Cette synthèse est la seule position réaliste. Ceux qui veulent en rester à la seule souveraineté des nations se résignent en fait à l'impuissance. Ceux qui évoquent les Etats-Unis d'Europe psalmodient des incantations sans lendemain. Notre objectif est en fait de faire progresser l'Europe politique avec l'extension du vote à la majorité qualifiée, de faire avancer l'Europe de la Défense et de donner un coup d'accélérateur à l'Europe de l'emploi ainsi qu'à l'Europe sociale.

Après avoir tant reculé devant l'idée de prendre la tête de la liste socialiste, on a l'impression que vous êtes en train de vous découvrir de nouvelles motivations ?

Je n'en manquais pas. Mais il est vrai que, depuis trois mois, jamais le débat européen n'a été aussi présent : démission de la Commission Santer, nomination de Romano Prodi à la présidence, règlement de l'Agenda 2000, préparation du pacte européen pour l'emploi et maintenant la question de l'Europe de la Défense. Oui, il y a plein d'éléments pour convaincre tout responsable politique qu'avec cette élection, se joue une grande part de notre avenir. Autant de raisons de faire la course... en tête.

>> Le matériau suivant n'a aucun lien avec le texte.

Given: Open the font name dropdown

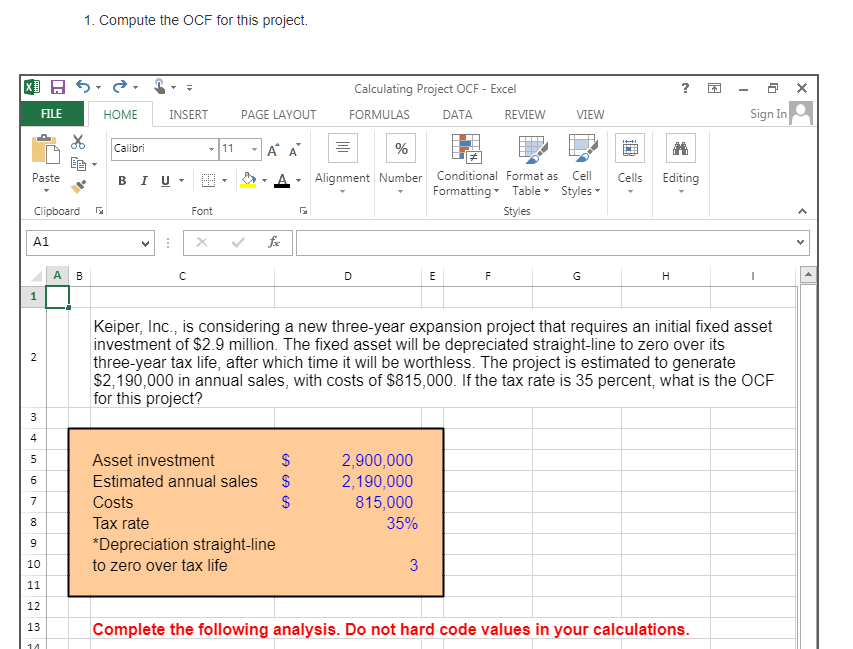Looking at the screenshot, I should 211,148.
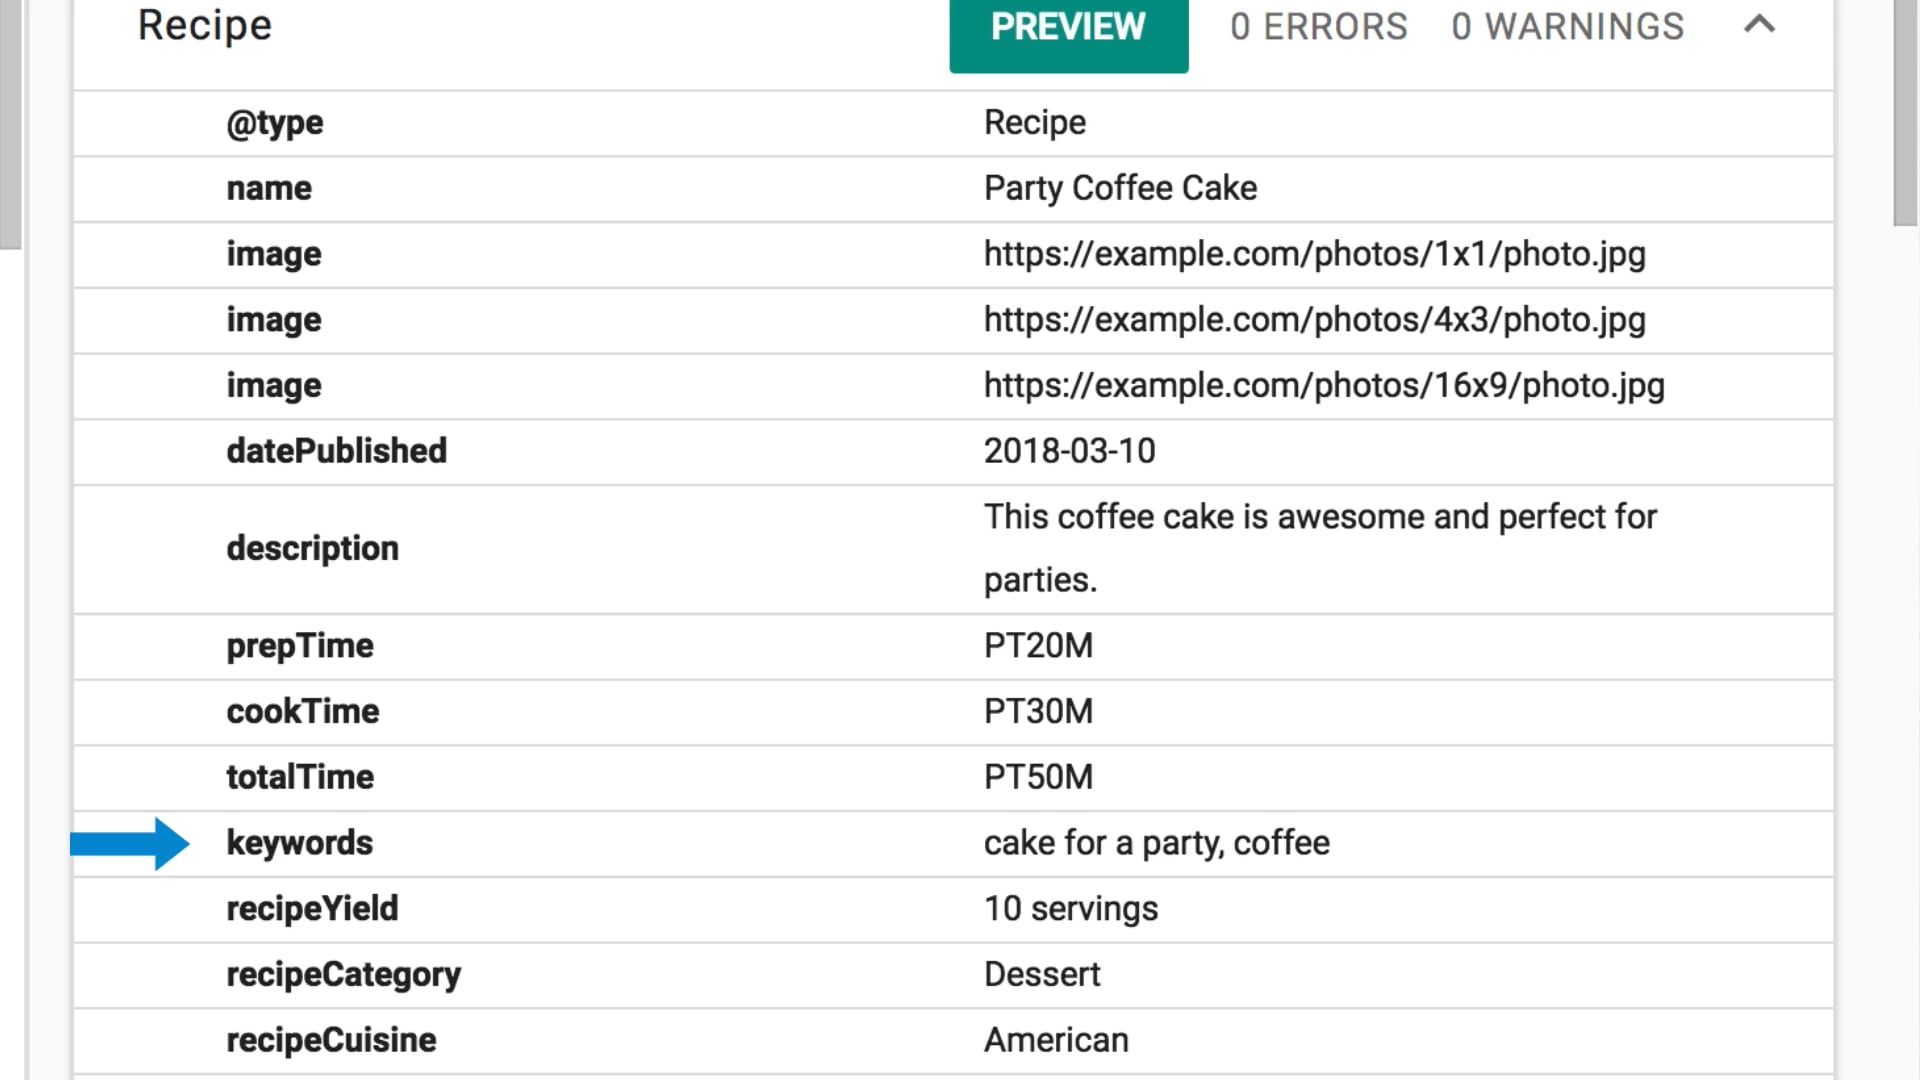
Task: Click the recipeCuisine value American
Action: [1056, 1040]
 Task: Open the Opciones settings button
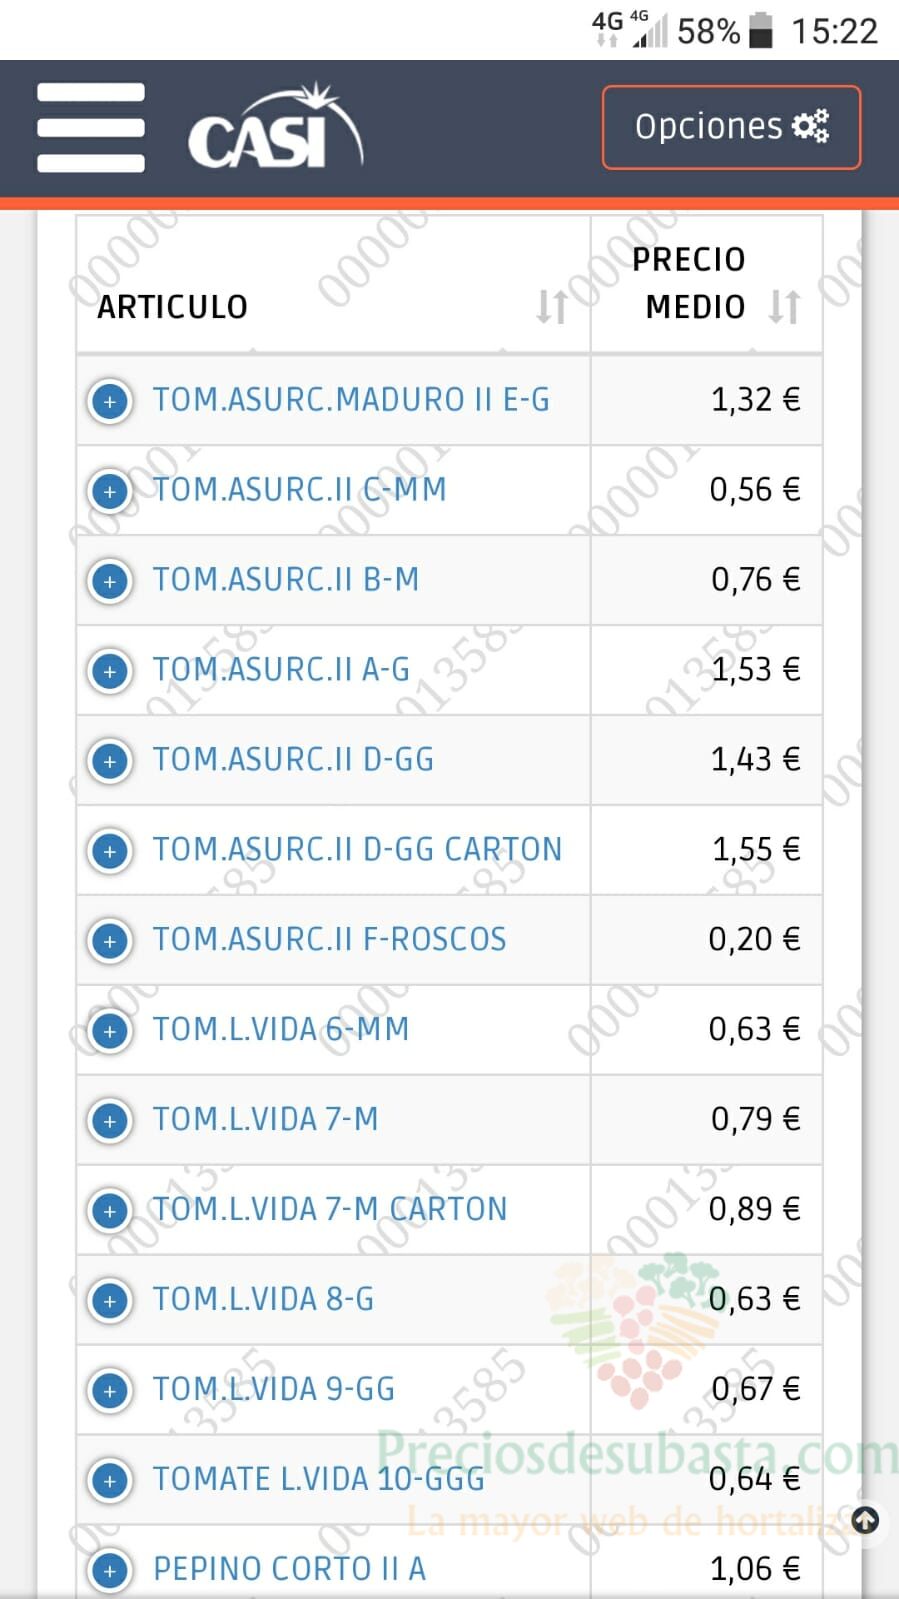[731, 127]
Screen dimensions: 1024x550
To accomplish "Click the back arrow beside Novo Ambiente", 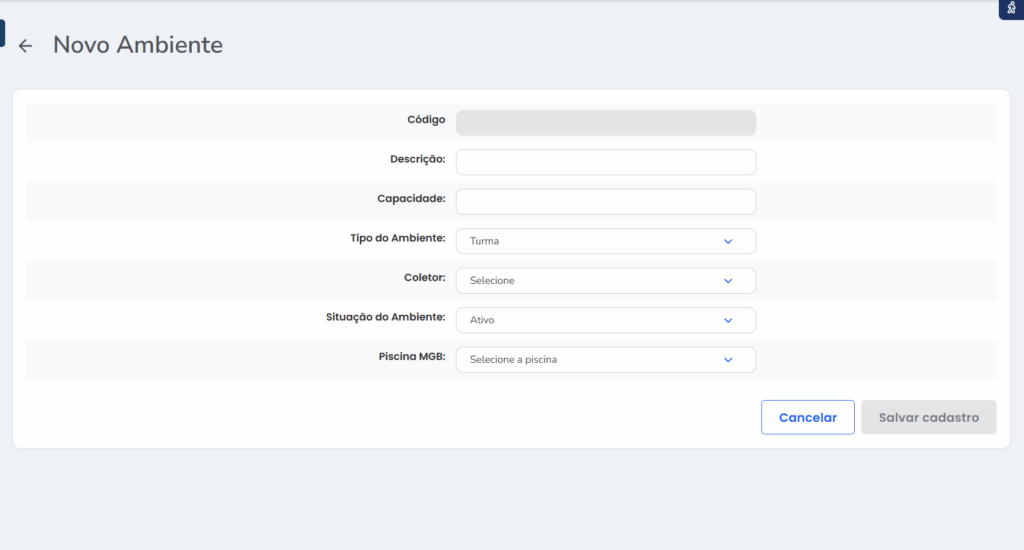I will pos(26,46).
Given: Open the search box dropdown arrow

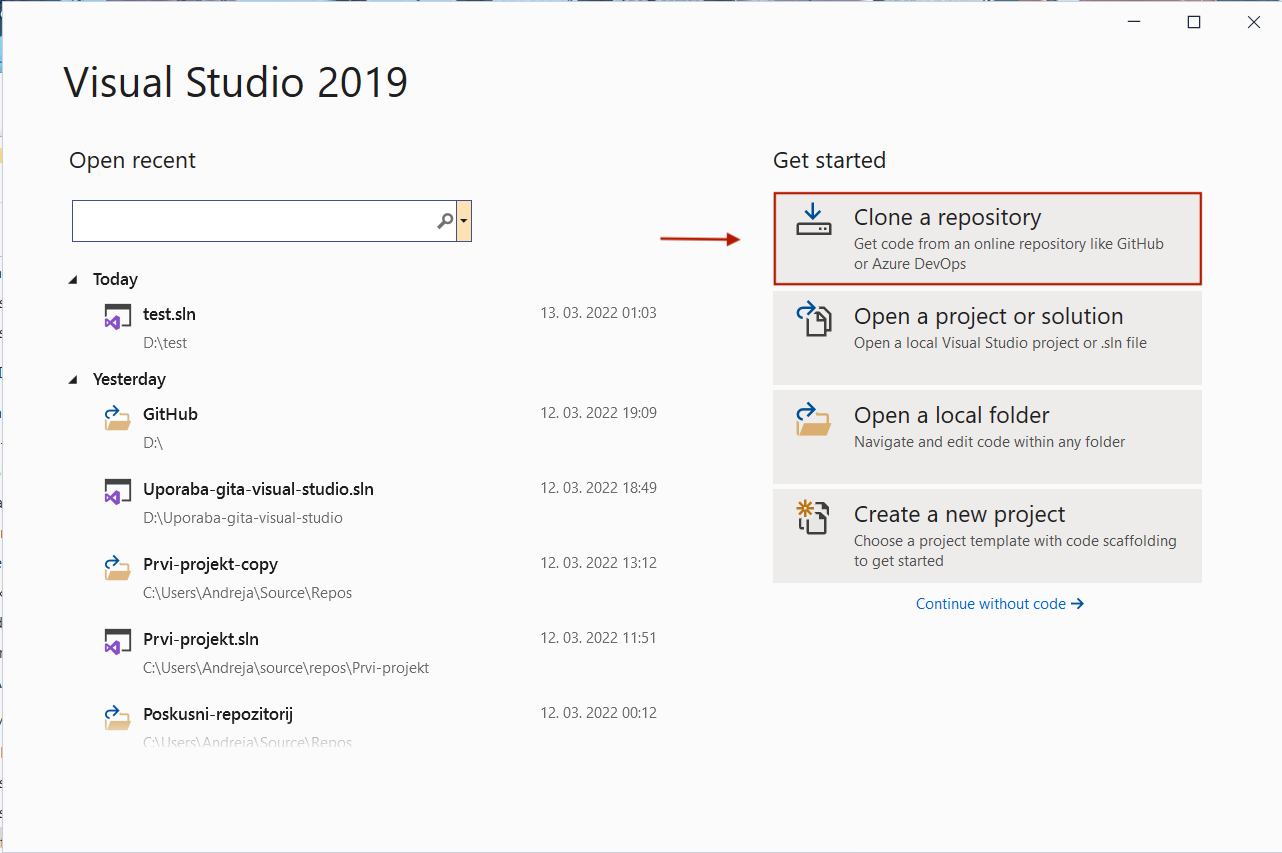Looking at the screenshot, I should point(464,221).
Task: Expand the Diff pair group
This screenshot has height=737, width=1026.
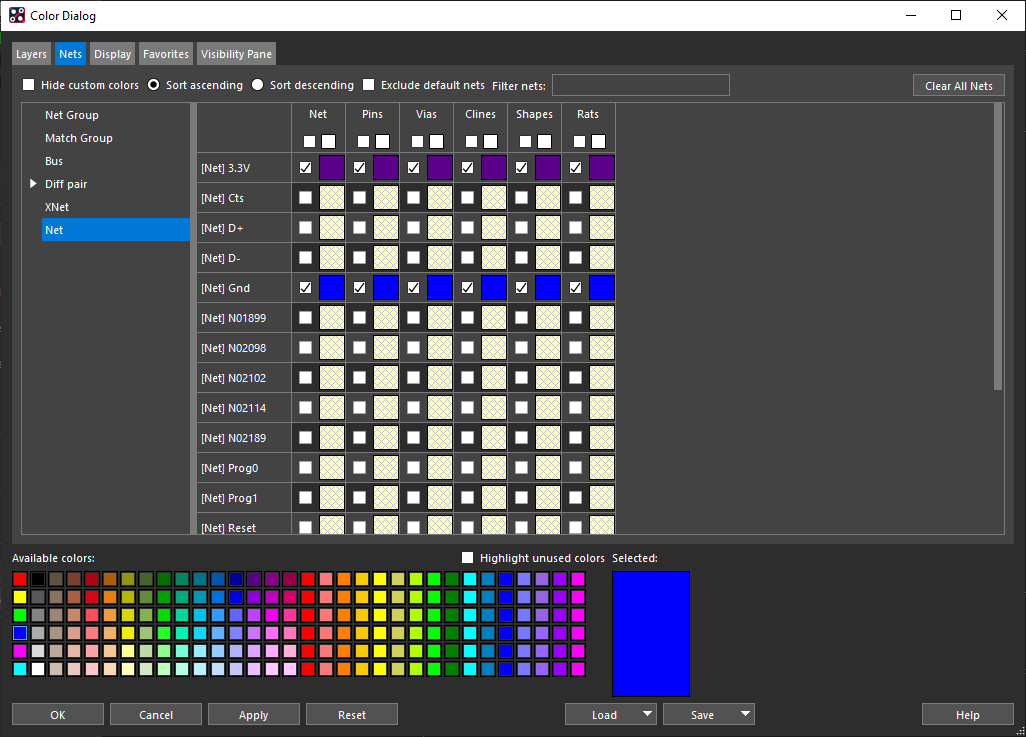Action: [33, 184]
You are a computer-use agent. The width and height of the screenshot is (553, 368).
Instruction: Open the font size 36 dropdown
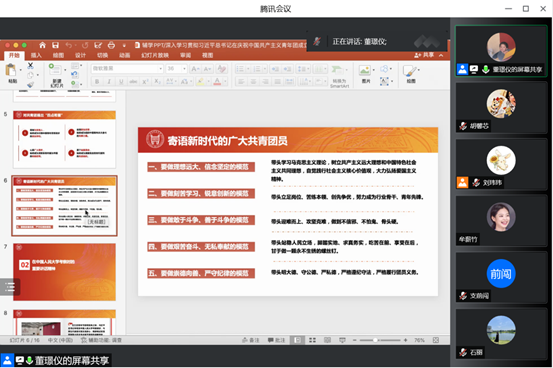pyautogui.click(x=176, y=68)
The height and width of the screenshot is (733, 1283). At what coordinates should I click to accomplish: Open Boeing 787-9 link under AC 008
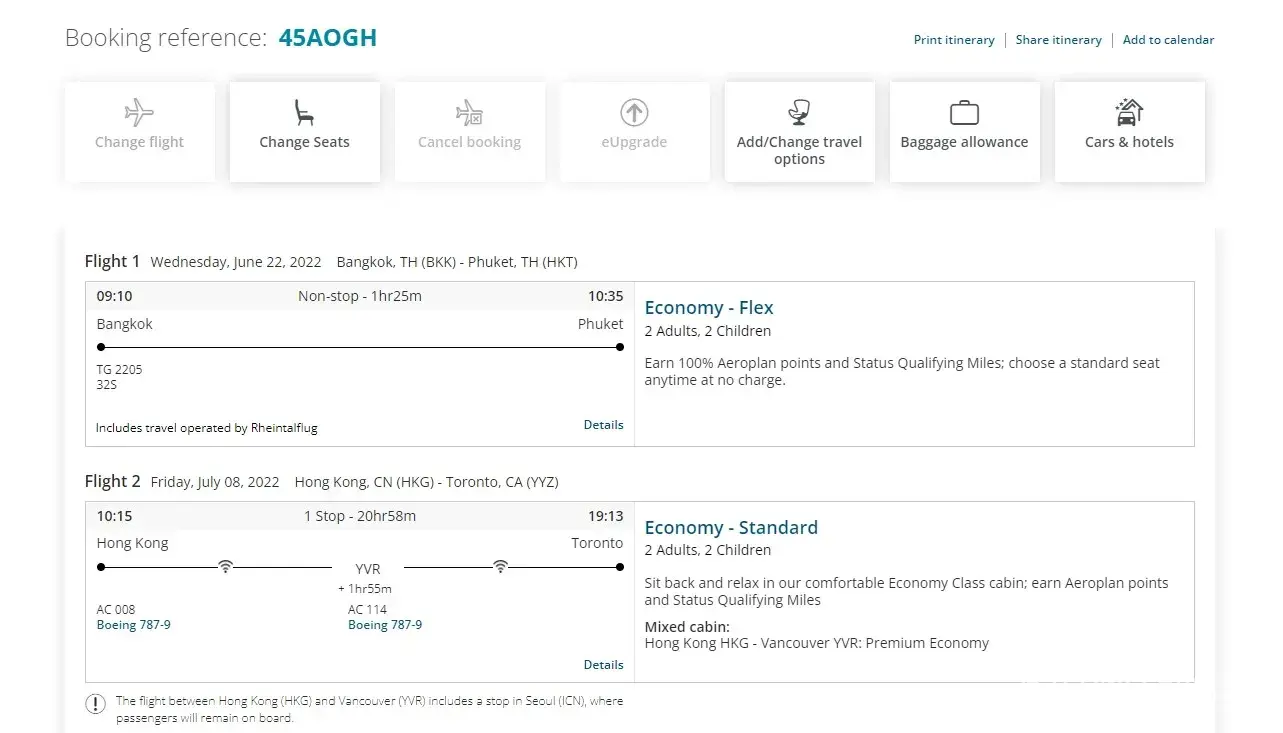(133, 625)
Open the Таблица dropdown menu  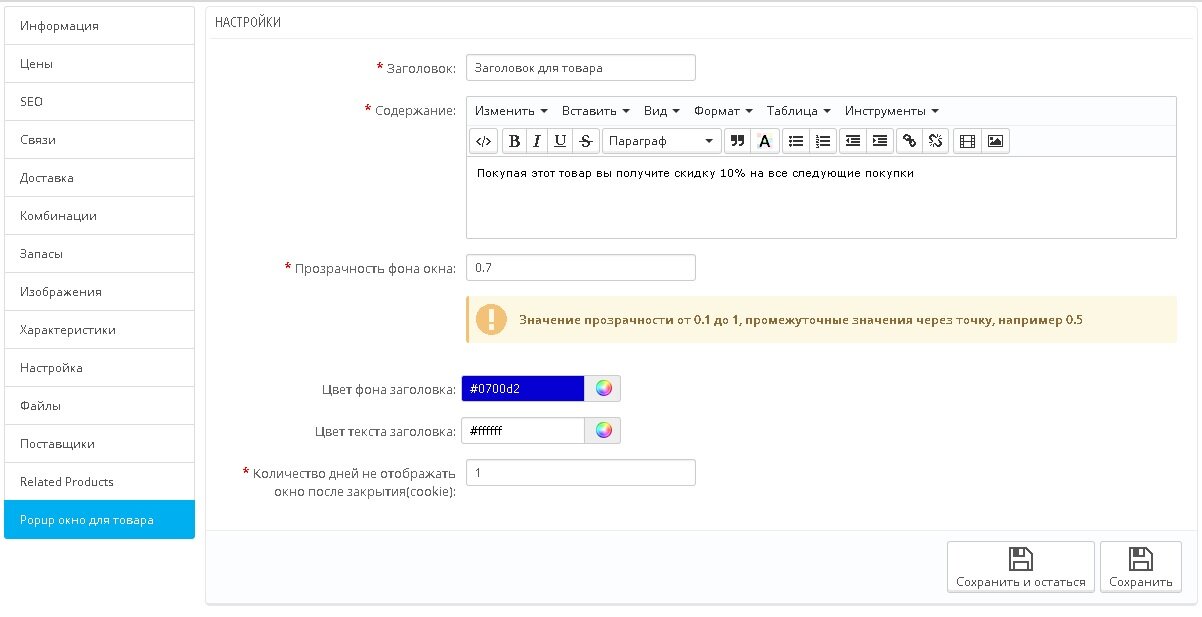(798, 111)
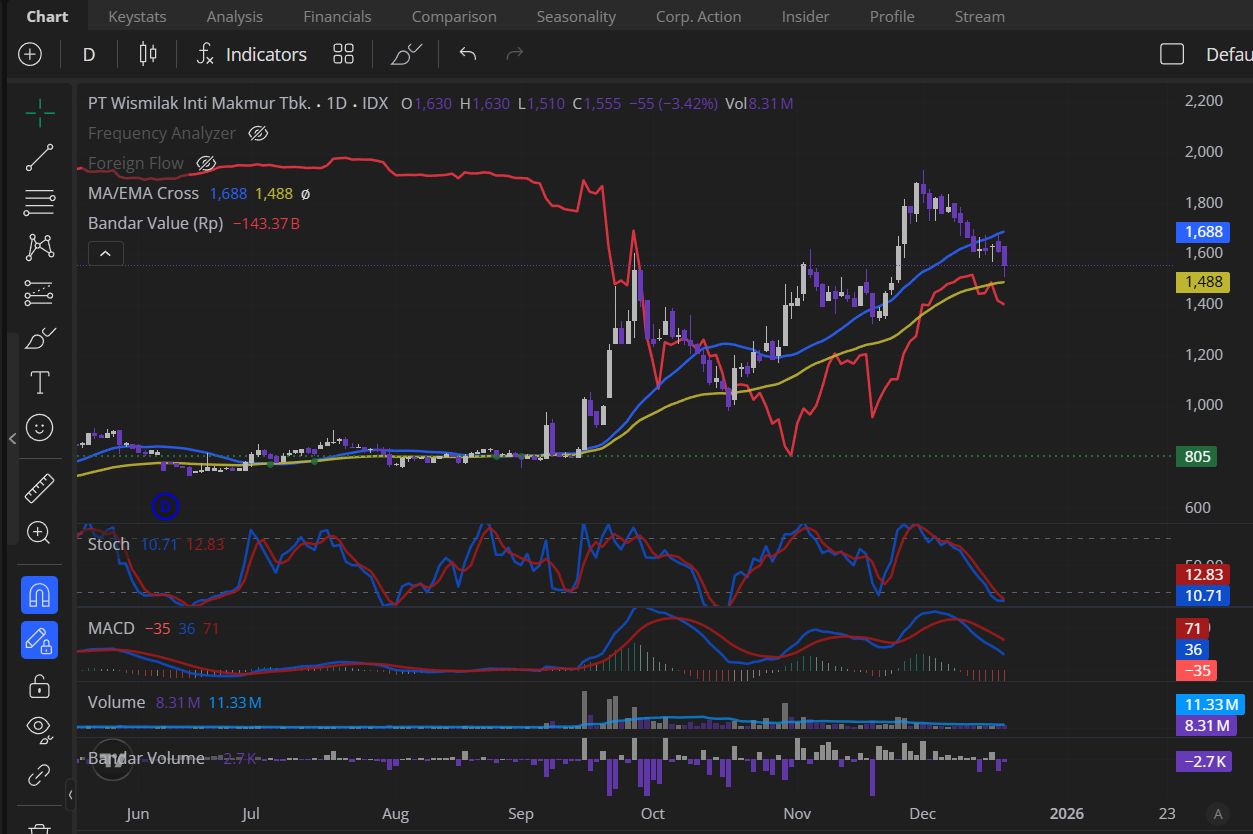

(1) Jean-Pierre Chevènement avait distribué le 1er avril à ses collègues du gouvernement un texte du philosophe Hans Magnus Enzensberger fustigeant les « fantasmes d'une morale omnipotente », façon de dire son désaccord avec l'intervention contre la Serbie. Le philosophe l'a accusé un peu plus tard d'avoir détourné le sens de ses propos.